On the return trip I came right back up Preston Highway, again, no issues.  There was lighter traffic, but it was moving faster.  I was well lit – three tailights, dyno-headlight, and a reflective vest.  Two LMPD officers passed me without even looking twice.

The date itself didn’t seem to go well. At least the 23-mile bike ride was nice.

Food, Dating, and a Lazy Weekend

I mentioned a while ago that I joined a dating site.  I haven’t actually had a date yet.  I had one (let’s call her T) that stood me up – probably for valid reasons.  There were two more who weren’t interested once they found out I don’t own a car.  Never mind that I don’t need them to run me around.  I’m quite self-sufficient.

There are still two more, M and L.  M is fascinating.  She’s also found this blog, so of course I’ll say good things about her.   😀  I haven’t met her in person, so who knows what first impressions we’ll have with each other.  L is less interesting, but I’m supposed to meet her tomorrow evening.  She doesn’t know I don’t have a car yet.  We’ll see how that turns out.  I’ll be taking a bus to meet her.

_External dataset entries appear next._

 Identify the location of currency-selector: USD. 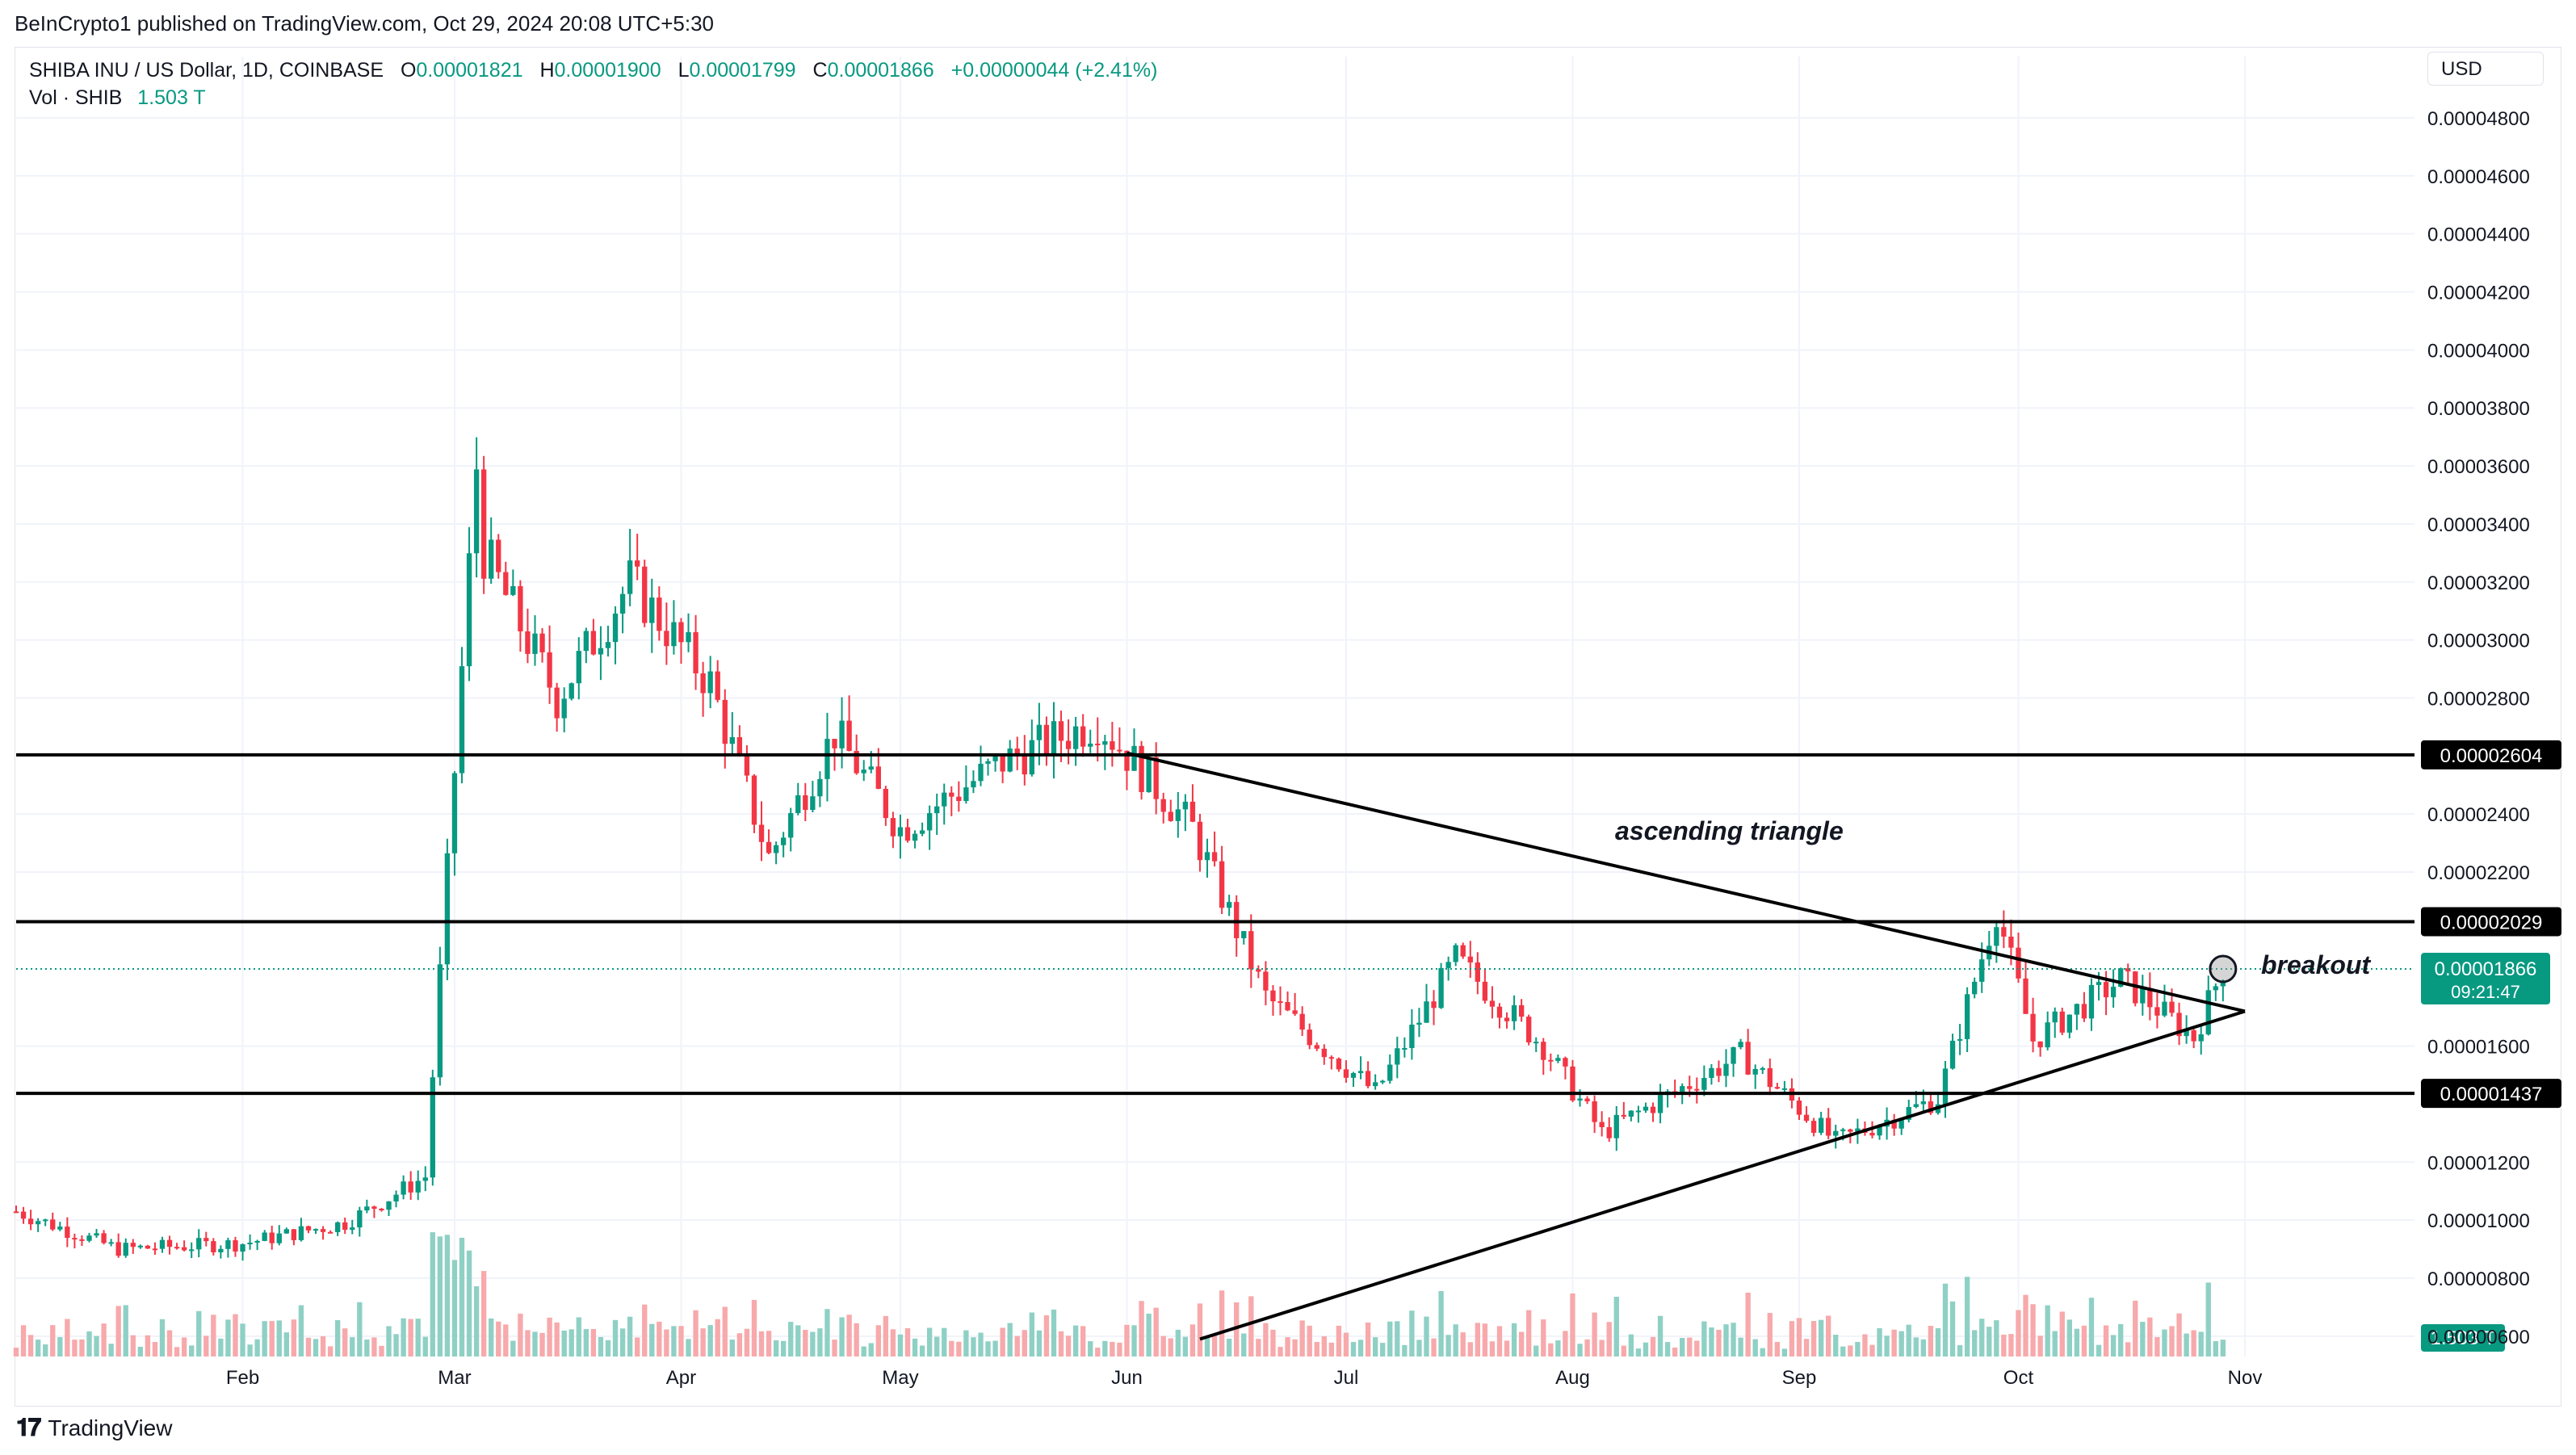
(2486, 69).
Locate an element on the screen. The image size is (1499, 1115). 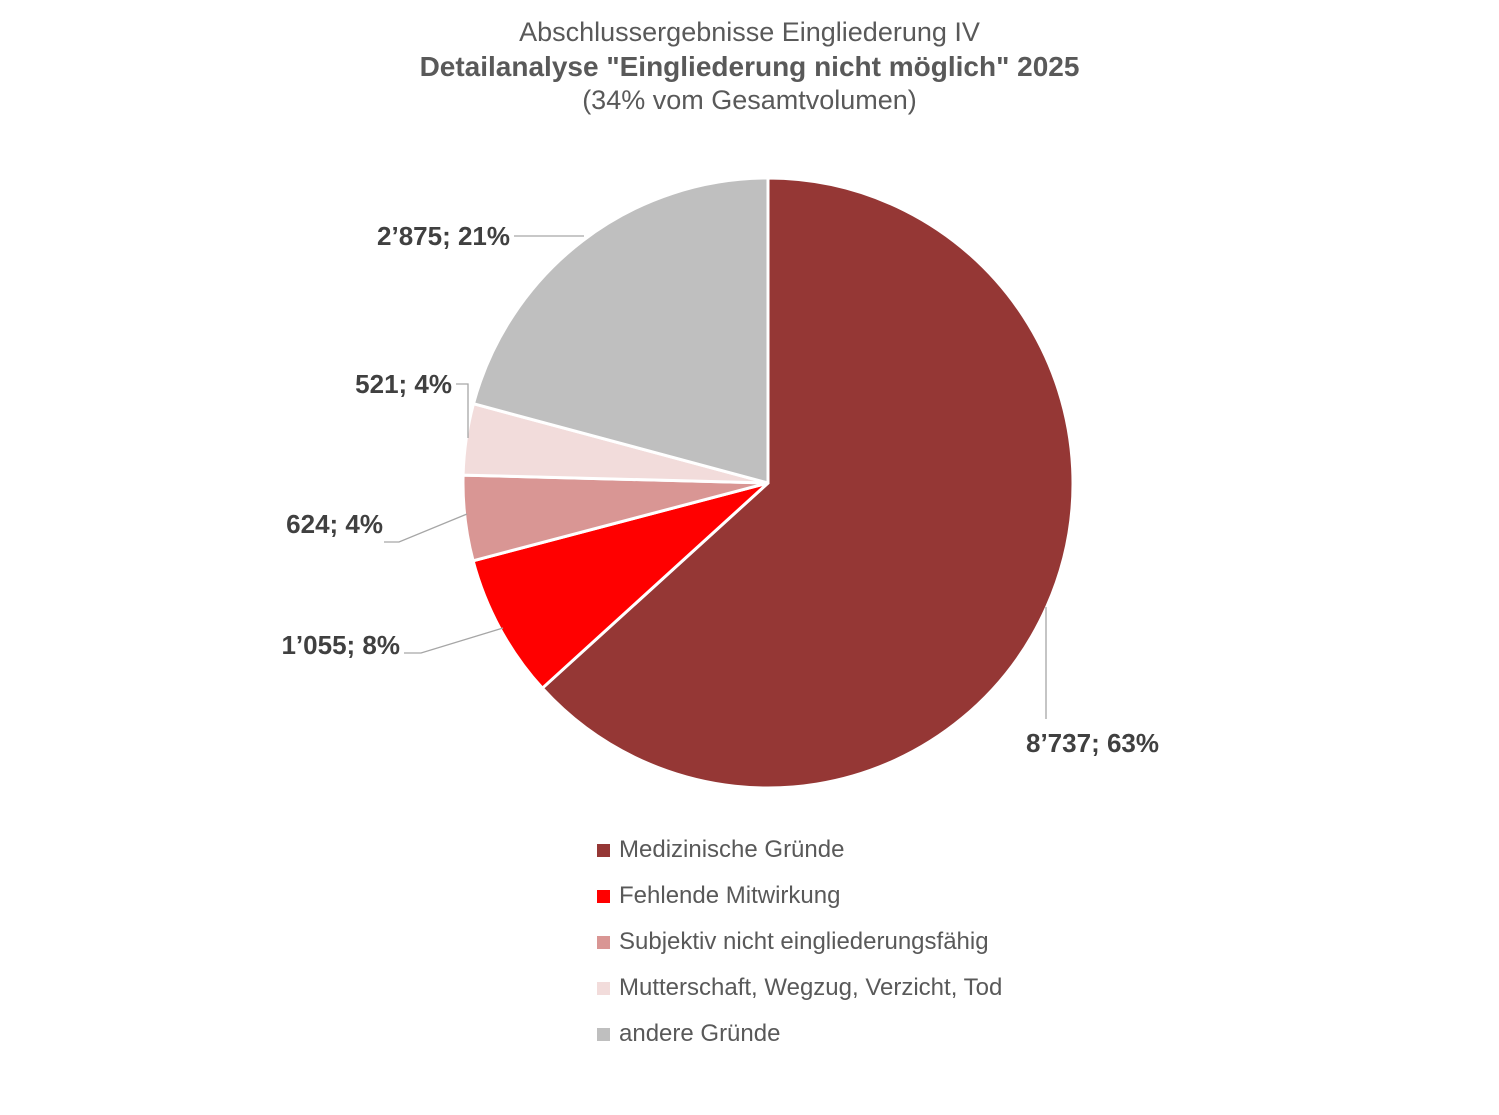
legend-swatch-fehlende-mitwirkung is located at coordinates (604, 896).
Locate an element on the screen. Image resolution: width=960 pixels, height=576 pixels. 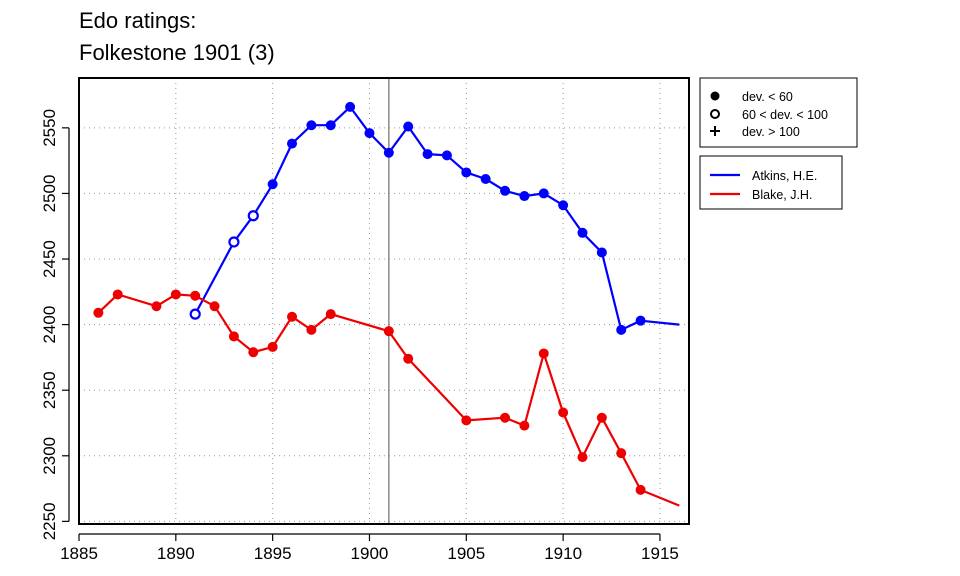
y-axis: 2250 2300 2350 2400 2450 2500 2550 is located at coordinates (55, 324).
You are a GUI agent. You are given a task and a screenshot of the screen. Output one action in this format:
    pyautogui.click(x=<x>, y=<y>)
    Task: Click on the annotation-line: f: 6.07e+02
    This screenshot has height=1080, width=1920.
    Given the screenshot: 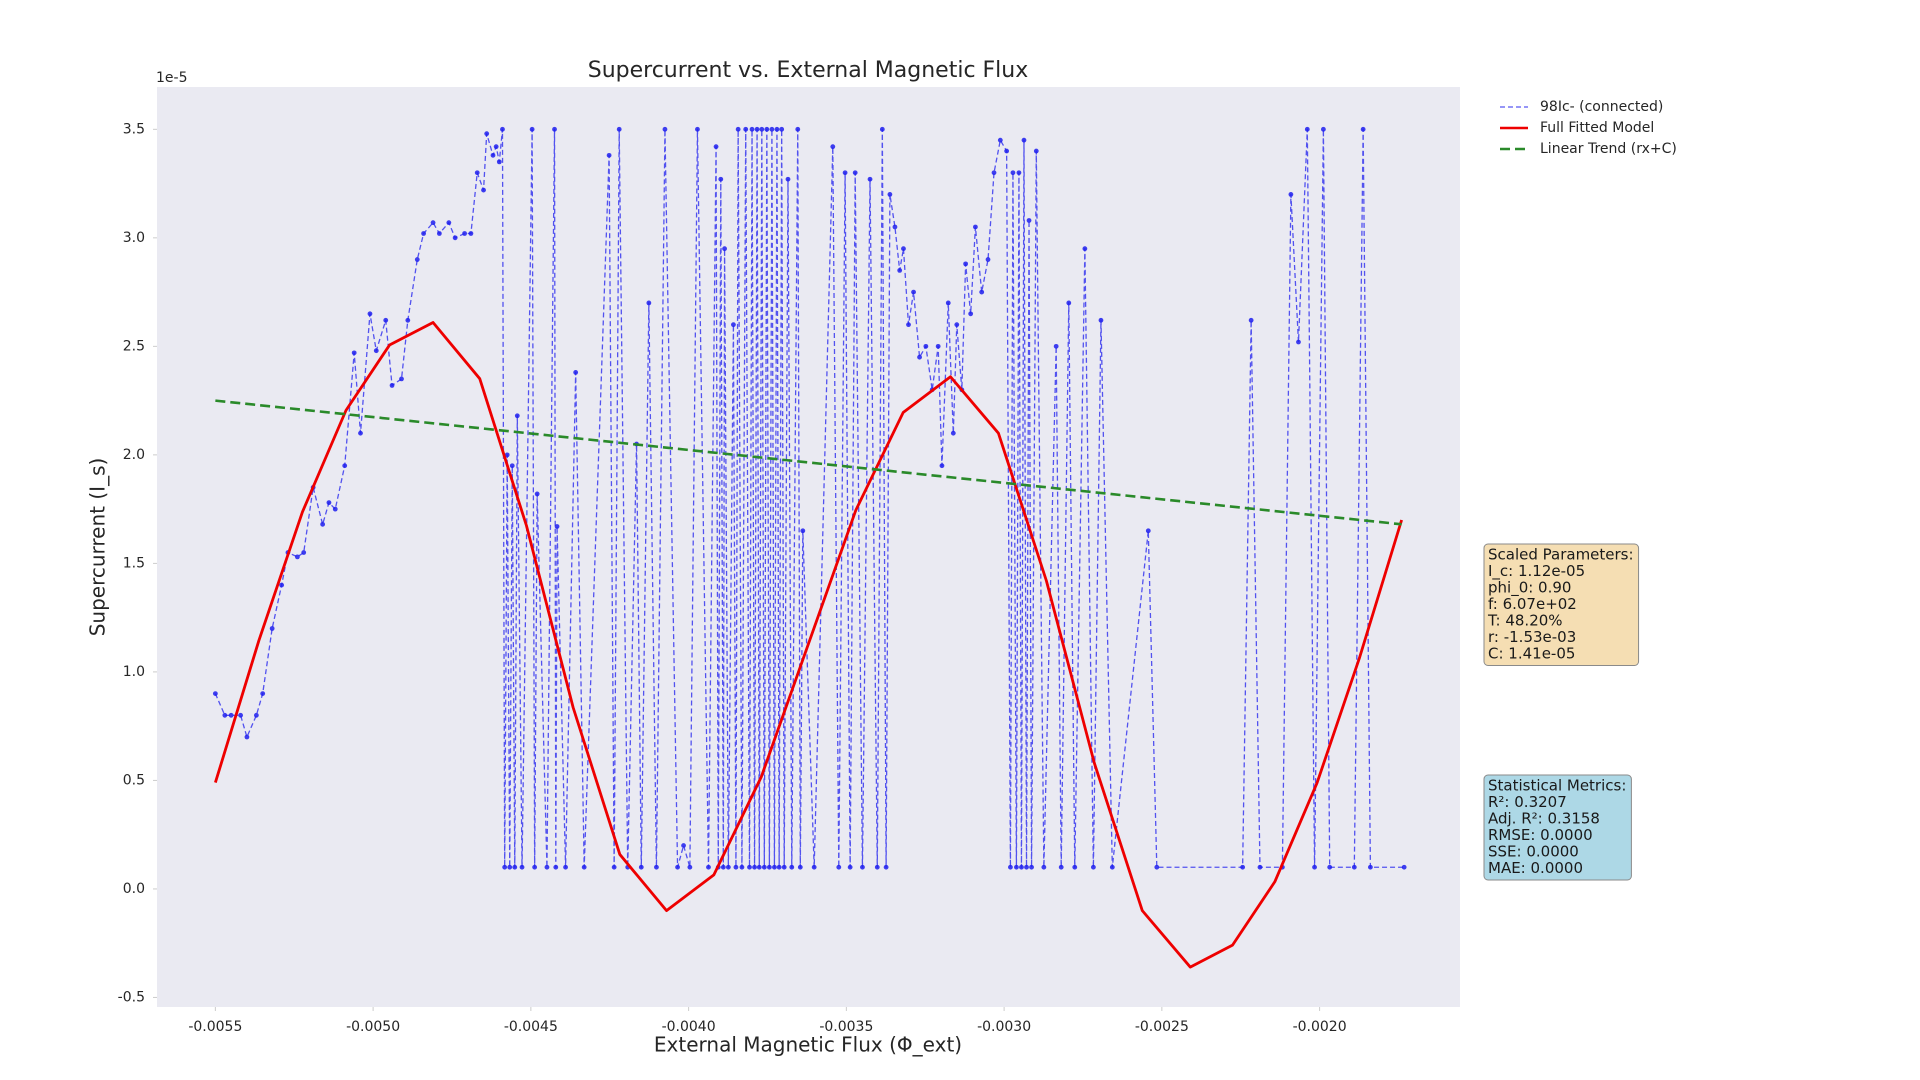 What is the action you would take?
    pyautogui.click(x=1532, y=604)
    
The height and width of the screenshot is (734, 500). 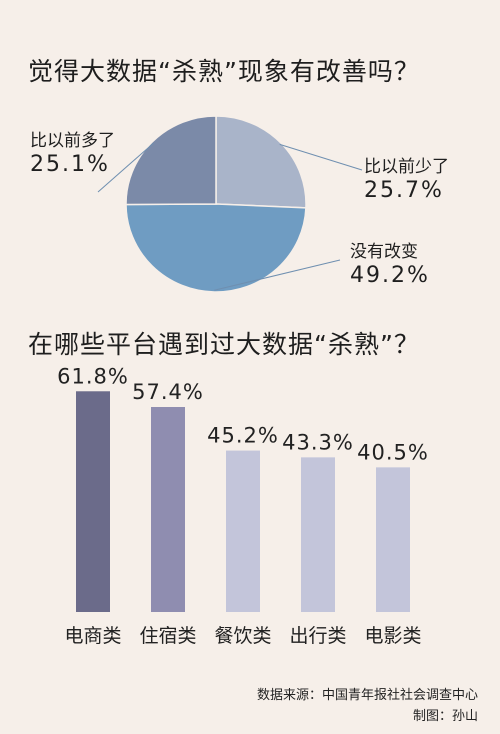 What do you see at coordinates (92, 636) in the screenshot?
I see `bar-category-label: 电商类` at bounding box center [92, 636].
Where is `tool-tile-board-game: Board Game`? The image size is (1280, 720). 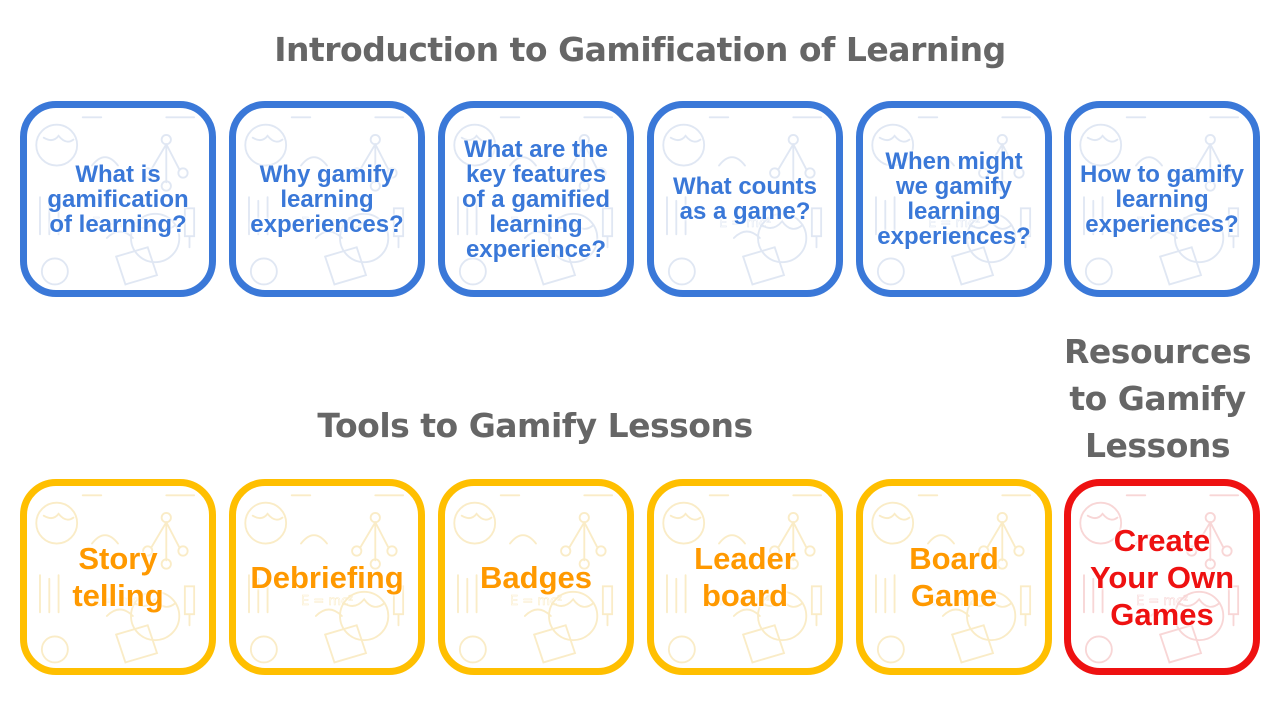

I spent most of the weekend in the house.  Tim, Timothy, and Patrick headed out yesterday for a camping trip and gravel ride..  I didn’t go.  My ongoing neck issue meant no gravel riding.  Although they were quite cold, I’m still jealous.

I wanted to go to Four Pegs for food and beer today.  I still had a lot of housework to do today.  I negotiated with myself.  If I did the dishes, I could go to Four Pegs, so I did the dishes.  I walked to Four Pegs – I haven’t been on a bike since Friday.

I got into an interesting conversation with a woman bicyclist at Four Pegs.  Let’s call her Z.  Z is gay.  So, I’m out of the running.  However, she actively tried to set me up with her friend, D.  It was obvious D wasn’t interested.  Z didn’t give up.  It was really quite embarrassing.  That’s the first time that a stranger tried to “hook me up”.

Oh, and Z knows somebody in common with M… but I won’t get further into that, or somebody will figure something out and get weird… or not.  Louisville isn’t that big.

This dating thing kind of sucks.  Most people (including me) want somebody to have a connection with, to have a partner, to have someone to be affectionate with.  That’s the easy part.  It’s all the other stuff that makes it complicated.  Lifestyle, TV shows, cars, beer, music, physical activity, and just normal stuff like attitude, tone of voice, and body language.

Let’s not forget the weird dance we do.  I am looking for a long-term thing, but you don’t just go out and say, “Hey! You! – you’re attractive and seem nice, will you marry me?  What’s your name by the way?”  Some people already know each other before they get involved.  That’s they way Cindy (my first wife) and I were.  We knew each other since kindergarten.  That makes it a lot easier.

M likes email (as do I), which means we’ve had several long exchanges.  That also means they come once a day at best.  It takes a while to write it all.

L likes texting.  Very little is said in each text, but you can have many in a short period of time.

I really prefer one-on-one conversation, but I haven’t got there with any of them yet, except Z’s friend D, who cut it quite short.

I’m not sure I can handle trying to talk to strangers with the intent of finding “the one”.  I’ll continue for a while, but eventually I’ll give up and go back to not worrying about it.  Too bad I already paid Match.com for three months.